All lines from the one that contains "You are a computer-use" to the end of the data must be retyped exactly. Pictures are not retyped.

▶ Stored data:
______

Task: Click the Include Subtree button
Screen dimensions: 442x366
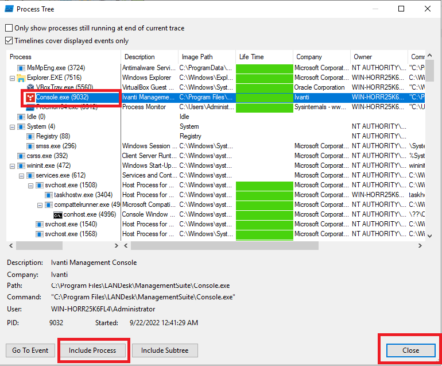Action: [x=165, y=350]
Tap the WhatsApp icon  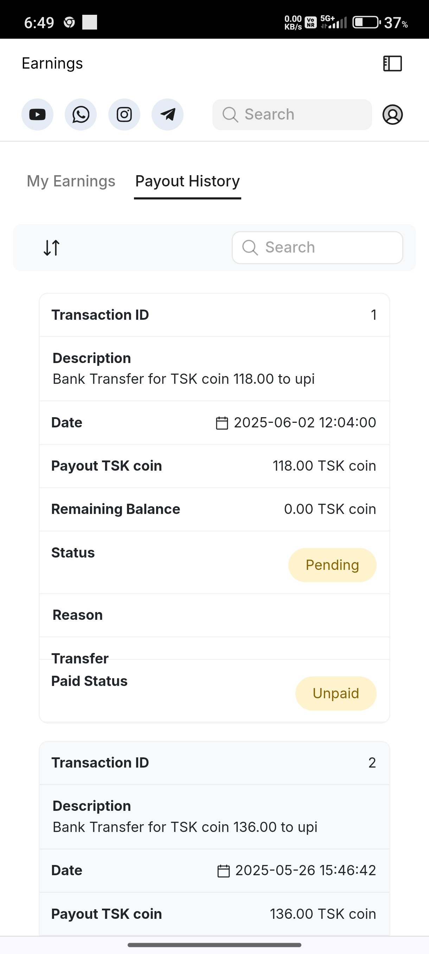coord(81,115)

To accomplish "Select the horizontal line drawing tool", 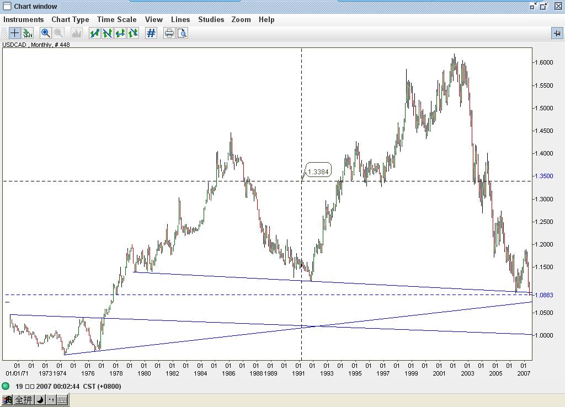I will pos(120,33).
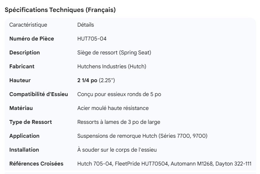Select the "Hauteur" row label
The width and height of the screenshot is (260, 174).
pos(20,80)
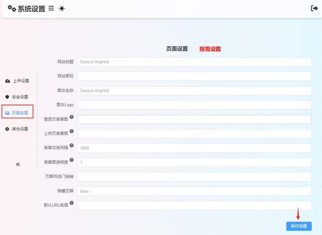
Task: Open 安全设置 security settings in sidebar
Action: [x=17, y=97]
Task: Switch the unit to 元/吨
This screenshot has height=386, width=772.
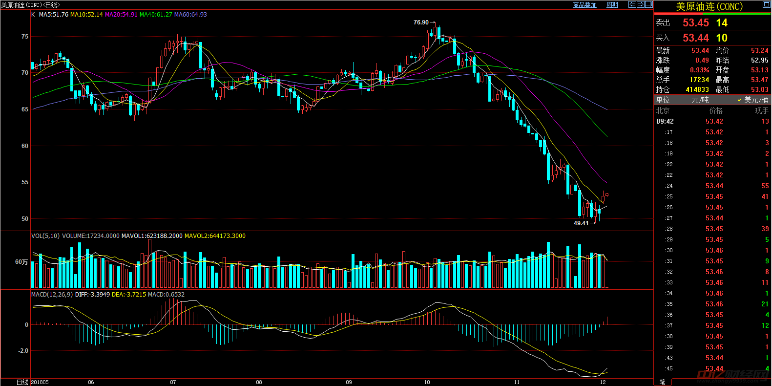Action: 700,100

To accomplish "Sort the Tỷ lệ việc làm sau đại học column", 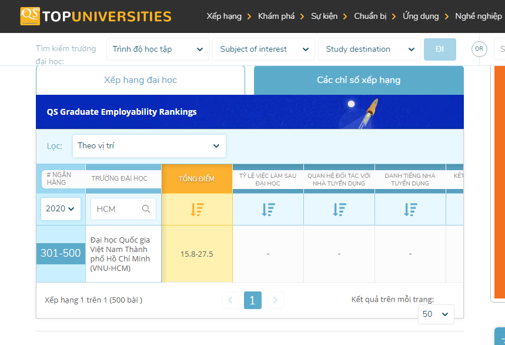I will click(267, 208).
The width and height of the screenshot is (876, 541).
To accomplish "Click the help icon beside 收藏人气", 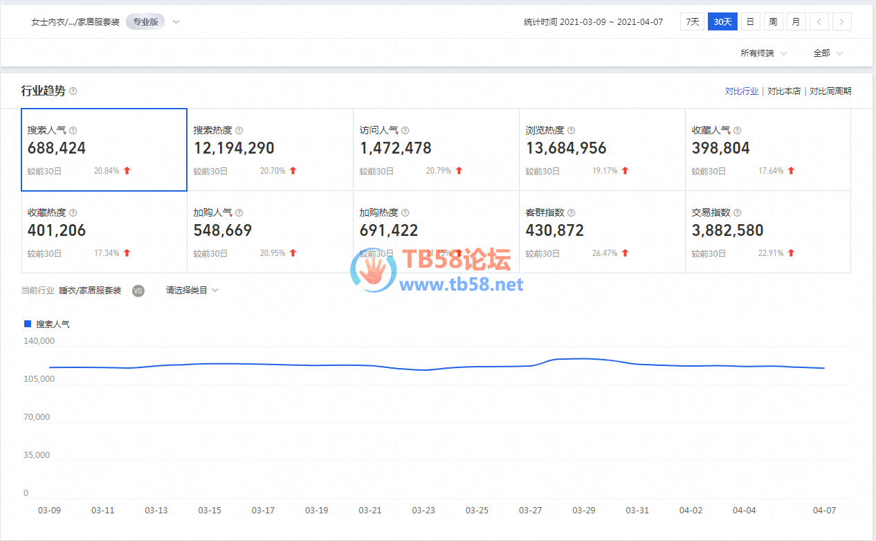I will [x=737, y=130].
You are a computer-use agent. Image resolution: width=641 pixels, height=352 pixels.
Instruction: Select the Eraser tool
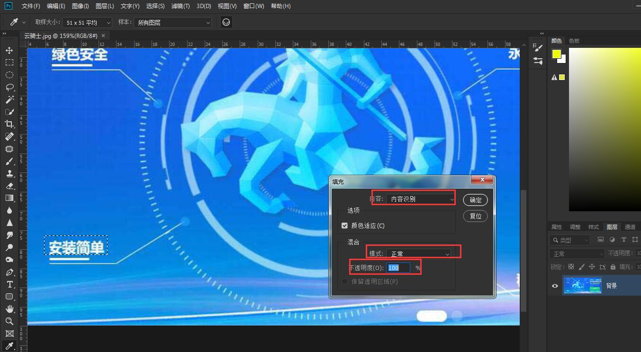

______

▶ RESPONSE FOR THIS EXERCISE:
You are a computer-use agent. Image resolution: width=641 pixels, height=352 pixels.
Instruction: Select the Eraser tool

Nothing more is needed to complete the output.